Improved Network Diagnosis and Repair Goal of NSF Grant
Nov. 12, 2015
A proposed automated system will allow users to provide network administrators with information about faulty connections, greatly speeding network diagnosis and repair. This system, to be called TestRig 2.0, is the goal of a new $300,000 NSF grant to researchers at the Pittsburgh Supercomputing Center (PSC).
“When researchers encounter network problems they naturally reach out to network engineers,” says Chris Rapier, PSC Senior Research Programmer and principal investigator in the grant. “However, the engineers have to rely on the user to provide them with enough information to properly diagnose the problem. This means multiple rounds of email, phone calls, tests, and often times results in significant delays.”

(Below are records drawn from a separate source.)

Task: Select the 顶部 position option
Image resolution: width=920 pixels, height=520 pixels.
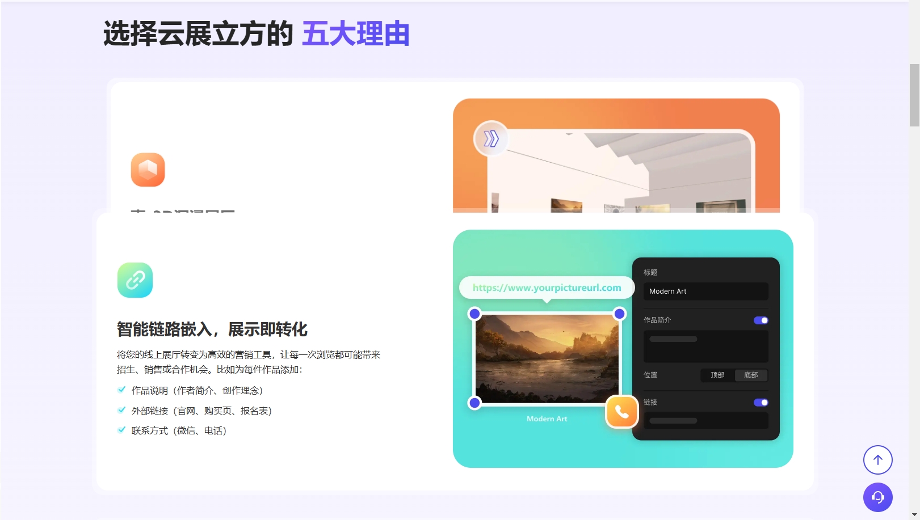Action: coord(717,375)
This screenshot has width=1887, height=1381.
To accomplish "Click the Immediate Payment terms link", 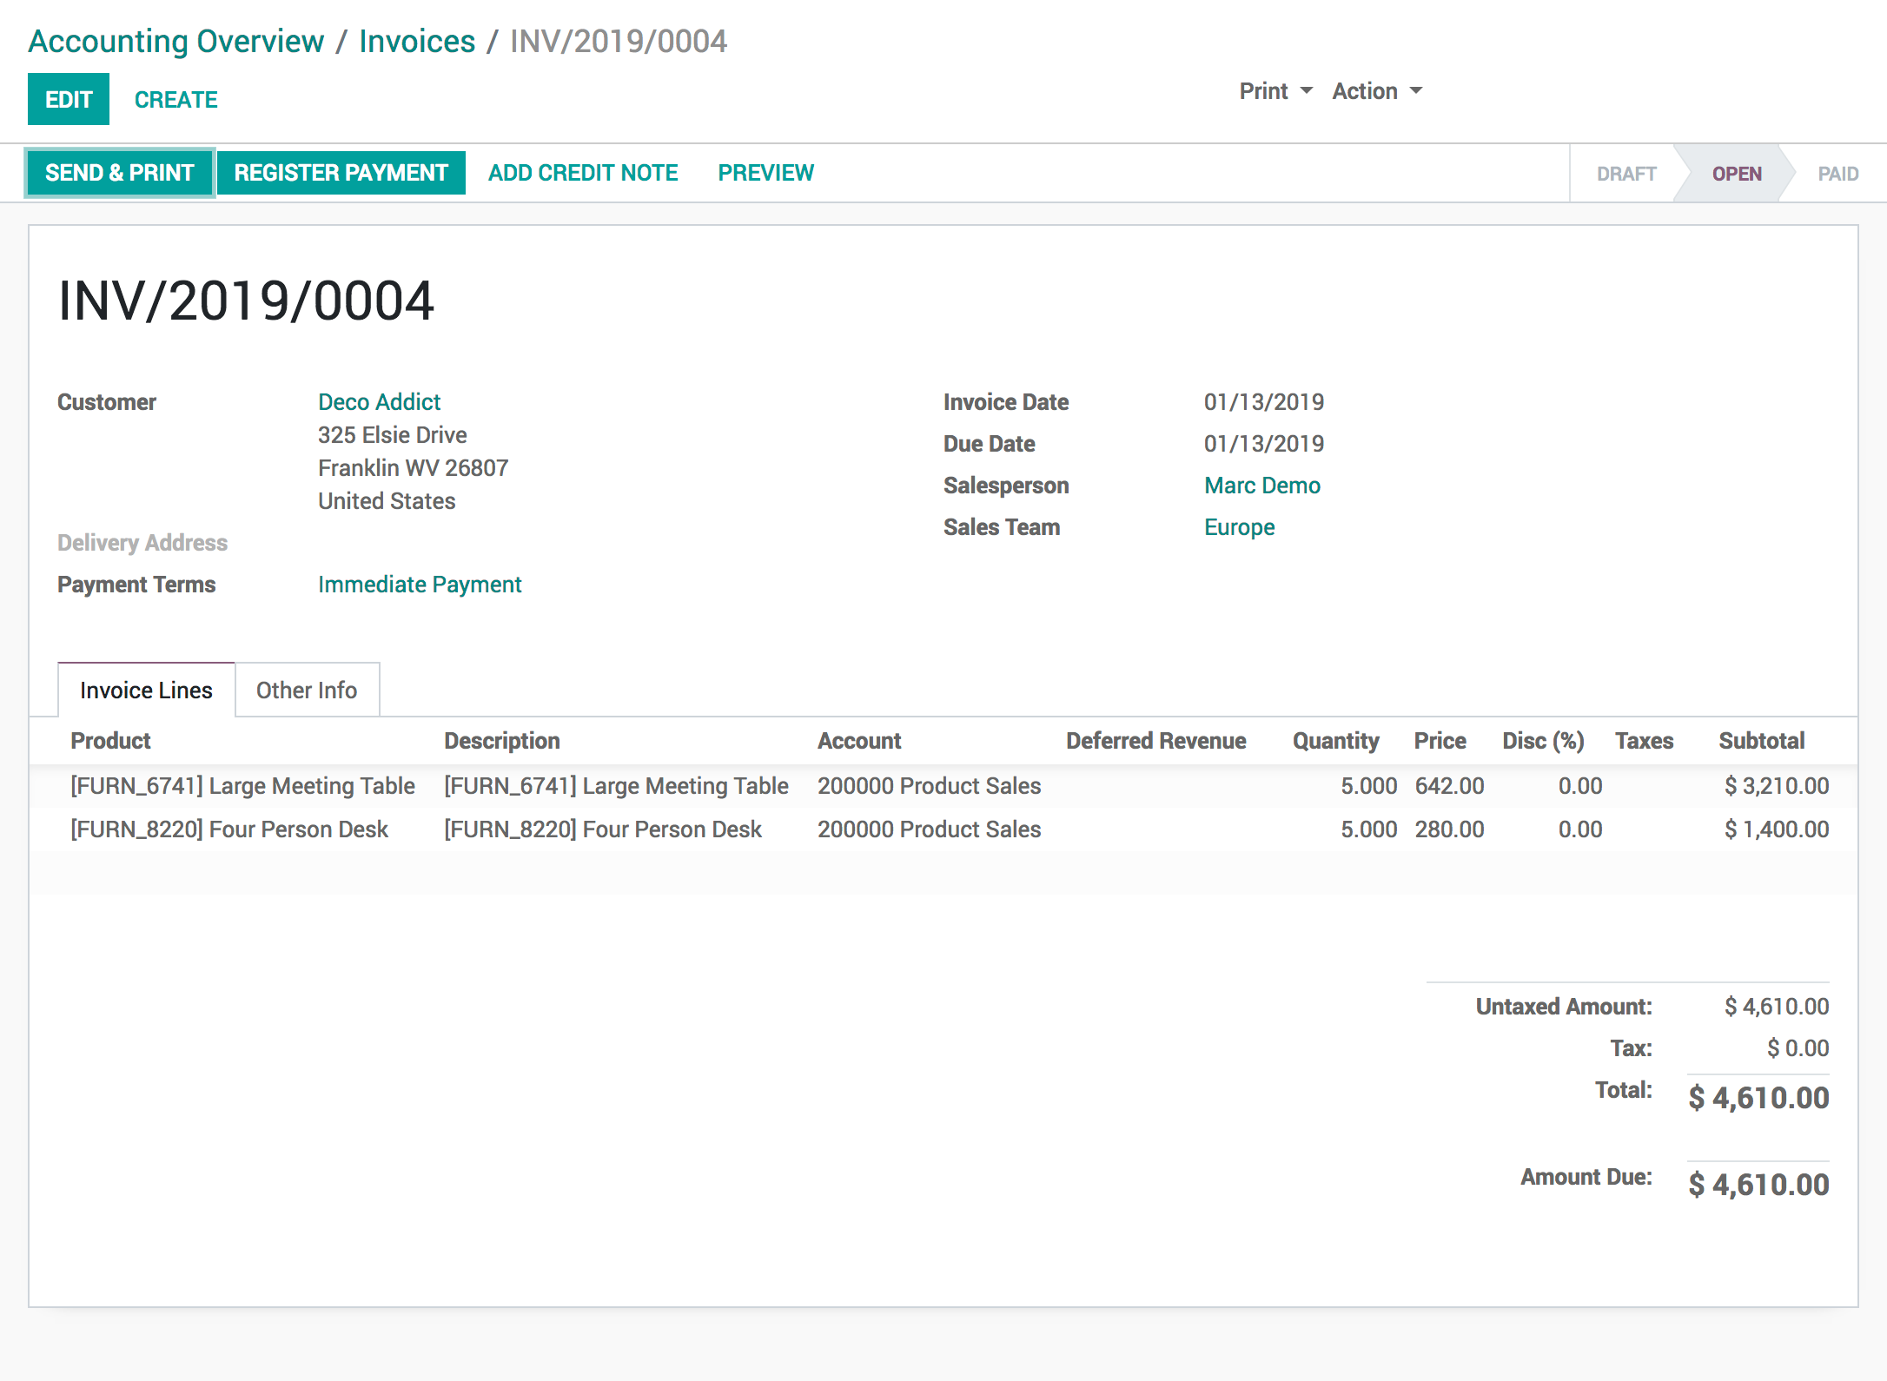I will [x=419, y=583].
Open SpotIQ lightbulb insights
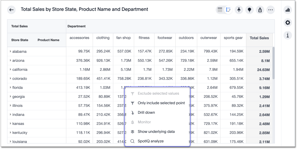297x149 pixels. coord(249,10)
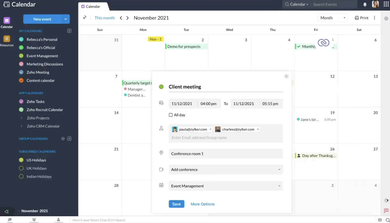Toggle visibility of US Holidays calendar

tap(21, 160)
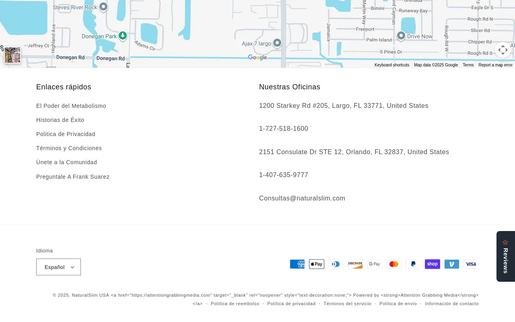Open the Español language dropdown

[x=58, y=267]
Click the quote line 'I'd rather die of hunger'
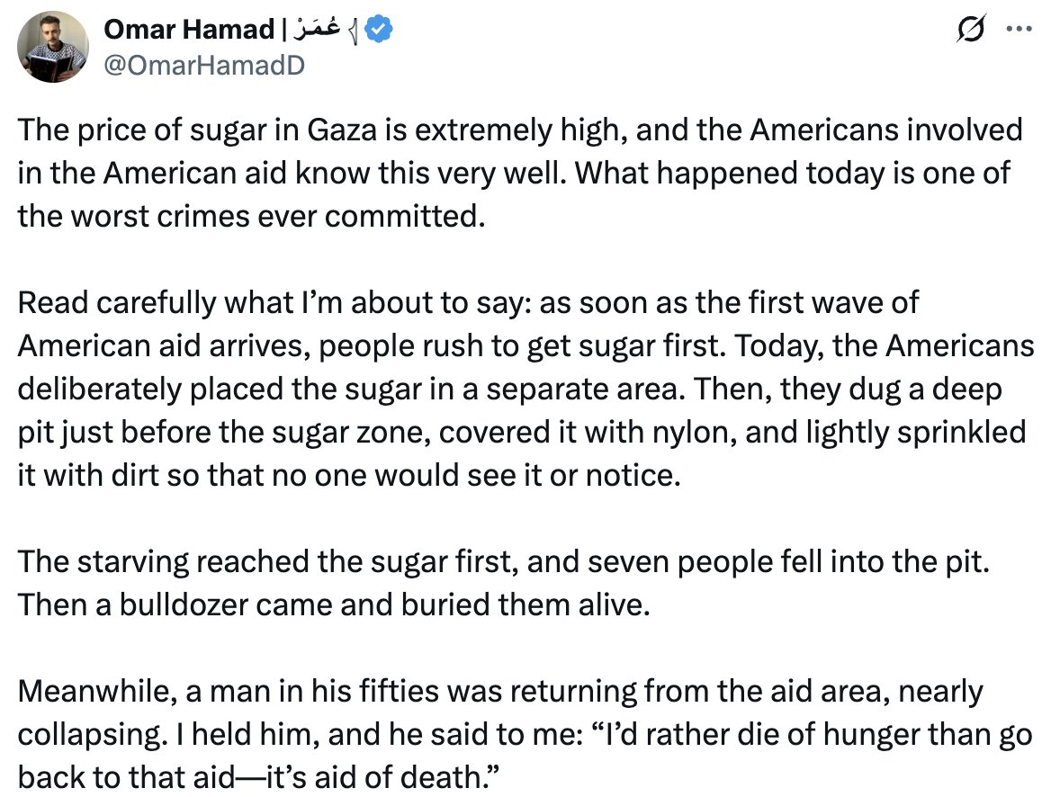 811,735
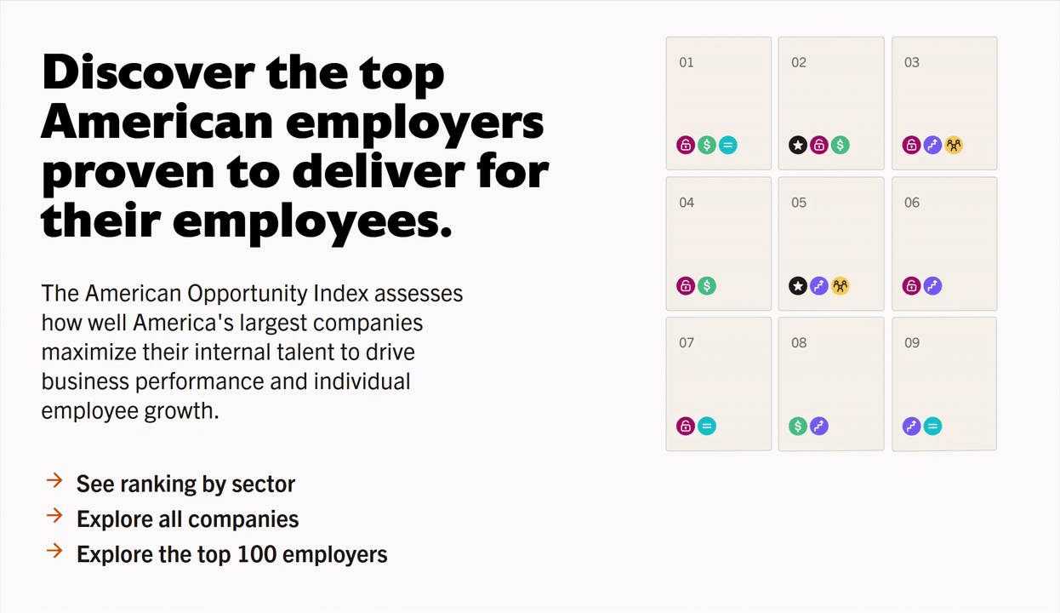Select the dollar sign icon on card 01

706,145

It’s not unusual for this process to take days, if not weeks, before the engineers receive enough information to start their diagnosis and implement a solution. TestRig will get around this back-and-forth cycle, giving the user a dynamically-generated Linux disk image that reboots the system into a known good environment and automatically performs a variety of tests. TestRig will then send the test results to the appropriate network engineer without user intervention.
“It’s automated from start to finish,” Rapier adds. “So where it once took days to collect the relevant information, it can now be completed in less than 15 minutes.
Importantly, TestRig will be made available to network operations centers (NOCs) and engineers without requiring the installation of any local infrastructure. “The goal is to make this as easy as possible,” Rapier says. “So instead of having the NOCs install servers, distribute the bootable disk images, and maintain databases we’ll do all that for them. All they will need to do is sign up for our service and create a local account that can receive the files.”
TestRig will perform tests using existing perfSONAR network measurement servers. The project builds on PSC’s ongoing Web10G effort to open TCP/IP networking protocols so that network administrators and users can identify and repair networking problems.